What you have to do: The listing that follows should be reproduced exactly, line for line.

┌─ Data under study

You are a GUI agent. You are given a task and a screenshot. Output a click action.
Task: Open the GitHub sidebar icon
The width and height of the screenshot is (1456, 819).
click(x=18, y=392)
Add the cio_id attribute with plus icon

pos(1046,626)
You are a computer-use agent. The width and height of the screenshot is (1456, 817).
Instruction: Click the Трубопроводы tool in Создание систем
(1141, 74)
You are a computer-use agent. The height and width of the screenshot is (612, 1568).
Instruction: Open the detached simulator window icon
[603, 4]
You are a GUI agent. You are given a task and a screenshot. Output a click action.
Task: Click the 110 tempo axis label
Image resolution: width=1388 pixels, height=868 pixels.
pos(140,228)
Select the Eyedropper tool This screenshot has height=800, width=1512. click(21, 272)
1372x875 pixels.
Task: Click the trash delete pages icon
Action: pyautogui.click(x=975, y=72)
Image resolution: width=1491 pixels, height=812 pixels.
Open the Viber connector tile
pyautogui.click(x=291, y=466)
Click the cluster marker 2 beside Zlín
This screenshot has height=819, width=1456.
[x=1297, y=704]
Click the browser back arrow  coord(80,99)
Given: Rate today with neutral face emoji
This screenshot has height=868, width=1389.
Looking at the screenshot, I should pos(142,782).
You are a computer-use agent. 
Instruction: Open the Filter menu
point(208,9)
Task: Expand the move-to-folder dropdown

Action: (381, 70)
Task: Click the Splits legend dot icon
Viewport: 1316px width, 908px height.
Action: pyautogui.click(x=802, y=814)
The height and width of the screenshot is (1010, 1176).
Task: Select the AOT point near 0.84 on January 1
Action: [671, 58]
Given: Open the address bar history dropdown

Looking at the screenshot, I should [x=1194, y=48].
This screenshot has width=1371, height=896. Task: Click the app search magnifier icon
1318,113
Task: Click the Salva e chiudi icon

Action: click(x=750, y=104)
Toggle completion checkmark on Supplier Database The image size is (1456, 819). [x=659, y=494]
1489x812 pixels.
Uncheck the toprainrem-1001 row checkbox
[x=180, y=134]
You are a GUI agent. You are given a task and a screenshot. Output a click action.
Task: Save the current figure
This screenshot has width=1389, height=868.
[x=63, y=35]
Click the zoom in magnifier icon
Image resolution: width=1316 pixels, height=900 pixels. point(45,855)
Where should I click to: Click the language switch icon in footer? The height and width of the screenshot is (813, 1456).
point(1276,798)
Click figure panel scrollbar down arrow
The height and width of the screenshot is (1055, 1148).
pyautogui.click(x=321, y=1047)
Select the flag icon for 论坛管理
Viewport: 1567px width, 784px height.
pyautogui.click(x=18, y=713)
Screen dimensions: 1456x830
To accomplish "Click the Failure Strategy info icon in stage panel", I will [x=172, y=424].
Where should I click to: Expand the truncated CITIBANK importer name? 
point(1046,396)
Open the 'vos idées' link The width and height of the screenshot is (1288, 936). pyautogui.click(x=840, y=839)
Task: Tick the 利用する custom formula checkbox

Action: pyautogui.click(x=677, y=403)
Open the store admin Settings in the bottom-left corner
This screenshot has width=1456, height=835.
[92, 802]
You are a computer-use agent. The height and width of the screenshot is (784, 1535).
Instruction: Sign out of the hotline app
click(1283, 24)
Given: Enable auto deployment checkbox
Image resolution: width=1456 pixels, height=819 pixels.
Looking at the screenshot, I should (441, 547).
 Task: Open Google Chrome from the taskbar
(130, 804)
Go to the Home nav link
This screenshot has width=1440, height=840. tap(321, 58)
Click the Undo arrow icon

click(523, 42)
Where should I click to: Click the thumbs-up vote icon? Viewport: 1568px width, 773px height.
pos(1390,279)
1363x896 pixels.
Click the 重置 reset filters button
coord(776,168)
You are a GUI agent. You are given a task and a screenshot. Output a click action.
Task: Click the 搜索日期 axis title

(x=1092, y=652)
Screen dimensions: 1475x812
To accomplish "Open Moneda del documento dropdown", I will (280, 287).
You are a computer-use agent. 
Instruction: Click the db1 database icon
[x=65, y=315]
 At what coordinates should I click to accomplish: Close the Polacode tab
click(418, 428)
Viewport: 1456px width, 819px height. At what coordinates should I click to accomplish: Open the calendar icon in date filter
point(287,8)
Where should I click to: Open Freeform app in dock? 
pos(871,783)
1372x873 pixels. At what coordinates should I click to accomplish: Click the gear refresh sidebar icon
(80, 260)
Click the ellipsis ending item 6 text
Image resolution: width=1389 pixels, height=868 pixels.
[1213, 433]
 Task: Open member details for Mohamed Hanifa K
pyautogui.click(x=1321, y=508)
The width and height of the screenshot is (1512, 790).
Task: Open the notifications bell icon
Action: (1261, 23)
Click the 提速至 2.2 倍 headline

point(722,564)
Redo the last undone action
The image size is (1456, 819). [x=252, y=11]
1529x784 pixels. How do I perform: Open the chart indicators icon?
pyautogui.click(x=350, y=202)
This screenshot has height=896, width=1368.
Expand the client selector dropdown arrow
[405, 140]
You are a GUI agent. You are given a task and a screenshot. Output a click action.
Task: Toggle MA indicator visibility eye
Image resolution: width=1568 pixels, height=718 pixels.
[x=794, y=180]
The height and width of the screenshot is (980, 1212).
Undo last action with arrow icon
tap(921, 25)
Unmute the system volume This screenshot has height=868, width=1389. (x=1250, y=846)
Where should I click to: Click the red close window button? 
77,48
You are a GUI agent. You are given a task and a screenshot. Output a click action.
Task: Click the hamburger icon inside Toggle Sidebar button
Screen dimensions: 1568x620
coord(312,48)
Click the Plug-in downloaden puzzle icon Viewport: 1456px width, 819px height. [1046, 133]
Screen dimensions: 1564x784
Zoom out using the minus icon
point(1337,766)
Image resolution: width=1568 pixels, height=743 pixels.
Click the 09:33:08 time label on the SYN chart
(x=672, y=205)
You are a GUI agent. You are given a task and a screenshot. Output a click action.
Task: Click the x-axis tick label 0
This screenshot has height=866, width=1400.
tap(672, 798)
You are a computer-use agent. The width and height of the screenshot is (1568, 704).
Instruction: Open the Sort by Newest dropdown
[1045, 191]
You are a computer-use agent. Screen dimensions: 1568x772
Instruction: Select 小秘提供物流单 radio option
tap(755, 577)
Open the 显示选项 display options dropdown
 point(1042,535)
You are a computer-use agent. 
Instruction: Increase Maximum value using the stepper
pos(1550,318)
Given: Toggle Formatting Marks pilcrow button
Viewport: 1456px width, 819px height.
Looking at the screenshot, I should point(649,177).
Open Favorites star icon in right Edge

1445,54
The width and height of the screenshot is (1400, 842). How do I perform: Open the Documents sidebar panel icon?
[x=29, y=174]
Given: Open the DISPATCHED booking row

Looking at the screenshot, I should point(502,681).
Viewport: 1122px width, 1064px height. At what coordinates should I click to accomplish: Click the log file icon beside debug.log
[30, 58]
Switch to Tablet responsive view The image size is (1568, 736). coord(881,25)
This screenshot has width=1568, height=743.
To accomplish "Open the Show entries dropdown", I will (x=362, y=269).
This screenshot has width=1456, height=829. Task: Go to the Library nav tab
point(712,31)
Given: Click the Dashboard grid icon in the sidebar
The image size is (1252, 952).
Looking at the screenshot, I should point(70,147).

└─

Task response:
You are a GUI agent. You are given a task and a screenshot. Output a click action.
Task: Open the GitHub sidebar icon
The width and height of the screenshot is (1456, 819).
click(x=18, y=392)
Add the cio_id attribute with plus icon

pos(1046,626)
You are a computer-use agent. The width and height of the screenshot is (1456, 817).
Instruction: Click the Трубопроводы tool in Создание систем
(1141, 74)
You are a computer-use agent. The height and width of the screenshot is (612, 1568).
Instruction: Open the detached simulator window icon
[603, 4]
You are a GUI agent. You are given a task and a screenshot. Output a click action.
Task: Click the 110 tempo axis label
Image resolution: width=1388 pixels, height=868 pixels.
pos(140,228)
Select the Eyedropper tool This screenshot has height=800, width=1512. click(21, 272)
1372x875 pixels.
Task: Click the trash delete pages icon
Action: pyautogui.click(x=975, y=72)
Image resolution: width=1491 pixels, height=812 pixels.
Open the Viber connector tile
pyautogui.click(x=291, y=466)
Click the cluster marker 2 beside Zlín
This screenshot has height=819, width=1456.
[x=1297, y=704]
Click the browser back arrow  coord(80,99)
Given: Rate today with neutral face emoji
This screenshot has height=868, width=1389.
Looking at the screenshot, I should pos(142,782).
You are a computer-use agent. 
Instruction: Open the Filter menu
point(208,9)
Task: Expand the move-to-folder dropdown

Action: (381, 70)
Task: Click the Splits legend dot icon
Viewport: 1316px width, 908px height.
Action: pyautogui.click(x=802, y=814)
The height and width of the screenshot is (1010, 1176).
Task: Select the AOT point near 0.84 on January 1
Action: [671, 58]
Given: Open the address bar history dropdown

Looking at the screenshot, I should [x=1194, y=48].
This screenshot has width=1371, height=896. Task: Click the app search magnifier icon
1318,113
Task: Click the Salva e chiudi icon

Action: click(x=750, y=104)
Toggle completion checkmark on Supplier Database The image size is (1456, 819). [x=659, y=494]
1489x812 pixels.
Uncheck the toprainrem-1001 row checkbox
[x=180, y=134]
You are a GUI agent. You are given a task and a screenshot. Output a click action.
Task: Save the current figure
This screenshot has width=1389, height=868.
[x=63, y=35]
Click the zoom in magnifier icon
Image resolution: width=1316 pixels, height=900 pixels. point(45,855)
Where should I click to: Click the language switch icon in footer? The height and width of the screenshot is (813, 1456).
point(1276,798)
Click figure panel scrollbar down arrow
The height and width of the screenshot is (1055, 1148).
pyautogui.click(x=321, y=1047)
Select the flag icon for 论坛管理
Viewport: 1567px width, 784px height.
pyautogui.click(x=18, y=713)
Screen dimensions: 1456x830
To accomplish "Click the Failure Strategy info icon in stage panel", I will [x=172, y=424].
Where should I click to: Expand the truncated CITIBANK importer name? 
point(1046,396)
Open the 'vos idées' link The width and height of the screenshot is (1288, 936). pyautogui.click(x=840, y=839)
Task: Tick the 利用する custom formula checkbox

Action: pyautogui.click(x=677, y=403)
Open the store admin Settings in the bottom-left corner
This screenshot has width=1456, height=835.
[92, 802]
You are a computer-use agent. The height and width of the screenshot is (784, 1535).
Instruction: Sign out of the hotline app
click(1283, 24)
Given: Enable auto deployment checkbox
Image resolution: width=1456 pixels, height=819 pixels.
Looking at the screenshot, I should (441, 547).
 Task: Open Google Chrome from the taskbar
(130, 804)
Go to the Home nav link
This screenshot has width=1440, height=840. tap(321, 58)
Click the Undo arrow icon

click(523, 42)
Where should I click to: Click the thumbs-up vote icon? Viewport: 1568px width, 773px height.
pos(1390,279)
1363x896 pixels.
Click the 重置 reset filters button
coord(776,168)
You are a GUI agent. You are given a task and a screenshot. Output a click action.
Task: Click the 搜索日期 axis title

(x=1092, y=652)
Screen dimensions: 1475x812
To accomplish "Open Moneda del documento dropdown", I will (280, 287).
You are a computer-use agent. 
Instruction: Click the db1 database icon
[x=65, y=315]
 At what coordinates should I click to accomplish: Close the Polacode tab
click(418, 428)
Viewport: 1456px width, 819px height. At what coordinates should I click to accomplish: Open the calendar icon in date filter
point(287,8)
Where should I click to: Open Freeform app in dock? 
pos(871,783)
1372x873 pixels. At what coordinates should I click to accomplish: Click the gear refresh sidebar icon
(80, 260)
Click the ellipsis ending item 6 text
Image resolution: width=1389 pixels, height=868 pixels.
[1213, 433]
 Task: Open member details for Mohamed Hanifa K
pyautogui.click(x=1321, y=508)
The width and height of the screenshot is (1512, 790).
Task: Open the notifications bell icon
Action: (1261, 23)
Click the 提速至 2.2 倍 headline

point(722,564)
Redo the last undone action
The image size is (1456, 819). [x=252, y=11]
1529x784 pixels. How do I perform: Open the chart indicators icon?
pyautogui.click(x=350, y=202)
This screenshot has height=896, width=1368.
Expand the client selector dropdown arrow
[405, 140]
You are a GUI agent. You are given a task and a screenshot. Output a click action.
Task: Toggle MA indicator visibility eye
Image resolution: width=1568 pixels, height=718 pixels.
[x=794, y=180]
The height and width of the screenshot is (980, 1212).
Undo last action with arrow icon
tap(921, 25)
Unmute the system volume This screenshot has height=868, width=1389. (x=1250, y=846)
Where should I click to: Click the red close window button? 
77,48
You are a GUI agent. You are given a task and a screenshot. Output a click action.
Task: Click the hamburger icon inside Toggle Sidebar button
Screen dimensions: 1568x620
coord(312,48)
Click the Plug-in downloaden puzzle icon Viewport: 1456px width, 819px height. [1046, 133]
Screen dimensions: 1564x784
Zoom out using the minus icon
point(1337,766)
Image resolution: width=1568 pixels, height=743 pixels.
Click the 09:33:08 time label on the SYN chart
(x=672, y=205)
You are a GUI agent. You are given a task and a screenshot. Output a click action.
Task: Click the x-axis tick label 0
This screenshot has height=866, width=1400.
tap(672, 798)
You are a computer-use agent. The width and height of the screenshot is (1568, 704).
Instruction: Open the Sort by Newest dropdown
[1045, 191]
You are a computer-use agent. Screen dimensions: 1568x772
Instruction: Select 小秘提供物流单 radio option
tap(755, 577)
Open the 显示选项 display options dropdown
 point(1042,535)
You are a computer-use agent. 
Instruction: Increase Maximum value using the stepper
pos(1550,318)
Given: Toggle Formatting Marks pilcrow button
Viewport: 1456px width, 819px height.
Looking at the screenshot, I should point(649,177).
Open Favorites star icon in right Edge

1445,54
The width and height of the screenshot is (1400, 842). How do I perform: Open the Documents sidebar panel icon?
[x=29, y=174]
Given: Open the DISPATCHED booking row

Looking at the screenshot, I should point(502,681).
Viewport: 1122px width, 1064px height. At what coordinates should I click to accomplish: Click the log file icon beside debug.log
[30, 58]
Switch to Tablet responsive view The image size is (1568, 736). coord(881,25)
This screenshot has width=1568, height=743.
To accomplish "Open the Show entries dropdown", I will (x=362, y=269).
This screenshot has width=1456, height=829. Task: Go to the Library nav tab
point(712,31)
Given: Click the Dashboard grid icon in the sidebar
The image size is (1252, 952).
Looking at the screenshot, I should point(70,147).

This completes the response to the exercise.